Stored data
*** Begin section ***

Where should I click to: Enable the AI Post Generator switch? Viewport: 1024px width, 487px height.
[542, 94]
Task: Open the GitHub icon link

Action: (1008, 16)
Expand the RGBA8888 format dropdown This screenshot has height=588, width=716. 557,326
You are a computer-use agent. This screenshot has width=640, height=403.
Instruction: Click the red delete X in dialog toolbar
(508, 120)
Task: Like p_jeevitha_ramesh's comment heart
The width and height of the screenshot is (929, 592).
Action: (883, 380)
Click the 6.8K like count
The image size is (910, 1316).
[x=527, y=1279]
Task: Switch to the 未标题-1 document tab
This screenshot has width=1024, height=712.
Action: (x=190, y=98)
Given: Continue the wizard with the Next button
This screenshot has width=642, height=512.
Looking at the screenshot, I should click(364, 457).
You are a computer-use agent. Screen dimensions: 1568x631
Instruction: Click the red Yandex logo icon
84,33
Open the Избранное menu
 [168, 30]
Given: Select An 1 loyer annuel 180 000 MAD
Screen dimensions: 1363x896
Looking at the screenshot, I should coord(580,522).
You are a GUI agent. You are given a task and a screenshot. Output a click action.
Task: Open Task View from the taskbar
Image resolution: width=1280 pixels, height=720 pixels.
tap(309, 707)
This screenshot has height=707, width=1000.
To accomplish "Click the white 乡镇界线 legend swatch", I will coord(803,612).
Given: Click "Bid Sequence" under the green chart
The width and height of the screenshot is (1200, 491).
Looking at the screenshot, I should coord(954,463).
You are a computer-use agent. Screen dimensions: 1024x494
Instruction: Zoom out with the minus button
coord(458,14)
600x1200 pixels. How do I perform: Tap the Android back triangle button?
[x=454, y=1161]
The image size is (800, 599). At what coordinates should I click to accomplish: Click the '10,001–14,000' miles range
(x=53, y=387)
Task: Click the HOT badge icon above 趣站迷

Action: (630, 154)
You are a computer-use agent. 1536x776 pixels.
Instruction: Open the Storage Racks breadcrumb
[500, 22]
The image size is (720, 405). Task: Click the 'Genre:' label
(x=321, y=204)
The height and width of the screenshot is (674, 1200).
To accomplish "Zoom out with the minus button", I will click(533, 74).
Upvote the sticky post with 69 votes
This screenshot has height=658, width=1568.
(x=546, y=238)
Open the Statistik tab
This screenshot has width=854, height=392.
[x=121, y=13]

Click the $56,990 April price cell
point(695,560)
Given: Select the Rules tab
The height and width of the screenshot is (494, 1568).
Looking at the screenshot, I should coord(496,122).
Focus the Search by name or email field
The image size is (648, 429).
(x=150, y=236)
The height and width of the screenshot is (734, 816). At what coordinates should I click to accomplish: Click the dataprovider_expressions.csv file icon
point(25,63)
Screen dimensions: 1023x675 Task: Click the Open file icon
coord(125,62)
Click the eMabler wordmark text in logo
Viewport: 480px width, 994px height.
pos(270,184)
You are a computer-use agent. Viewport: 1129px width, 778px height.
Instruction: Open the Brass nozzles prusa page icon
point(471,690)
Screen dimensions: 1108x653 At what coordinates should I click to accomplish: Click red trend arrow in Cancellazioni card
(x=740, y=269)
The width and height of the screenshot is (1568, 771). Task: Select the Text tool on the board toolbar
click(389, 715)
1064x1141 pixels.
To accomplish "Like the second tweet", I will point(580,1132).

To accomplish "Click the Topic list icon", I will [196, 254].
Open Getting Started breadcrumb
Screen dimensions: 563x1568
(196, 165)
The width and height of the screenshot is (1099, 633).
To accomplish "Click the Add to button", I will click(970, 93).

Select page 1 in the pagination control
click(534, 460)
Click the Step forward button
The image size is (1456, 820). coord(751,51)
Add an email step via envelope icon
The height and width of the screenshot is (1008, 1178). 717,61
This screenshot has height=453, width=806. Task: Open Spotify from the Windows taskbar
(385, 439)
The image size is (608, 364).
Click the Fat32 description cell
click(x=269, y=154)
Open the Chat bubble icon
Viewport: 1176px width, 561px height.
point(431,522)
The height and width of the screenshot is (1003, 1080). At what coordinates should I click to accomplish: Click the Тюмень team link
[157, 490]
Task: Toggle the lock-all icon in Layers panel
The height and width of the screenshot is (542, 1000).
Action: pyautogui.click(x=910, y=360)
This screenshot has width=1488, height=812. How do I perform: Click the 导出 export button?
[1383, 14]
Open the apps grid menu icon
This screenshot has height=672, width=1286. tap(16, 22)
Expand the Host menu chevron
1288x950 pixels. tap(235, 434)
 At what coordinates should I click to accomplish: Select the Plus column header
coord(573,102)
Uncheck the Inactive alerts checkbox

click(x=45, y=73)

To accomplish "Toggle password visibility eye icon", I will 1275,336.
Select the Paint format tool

*** End section ***

* **Activity**: A line qualifies when it holds the word "Toggle"; report all qualifying lines from the records above.

* **Answer box**:
Task: Toggle the lock-all icon in Layers panel
To accomplish "Toggle password visibility eye icon", I will 1275,336.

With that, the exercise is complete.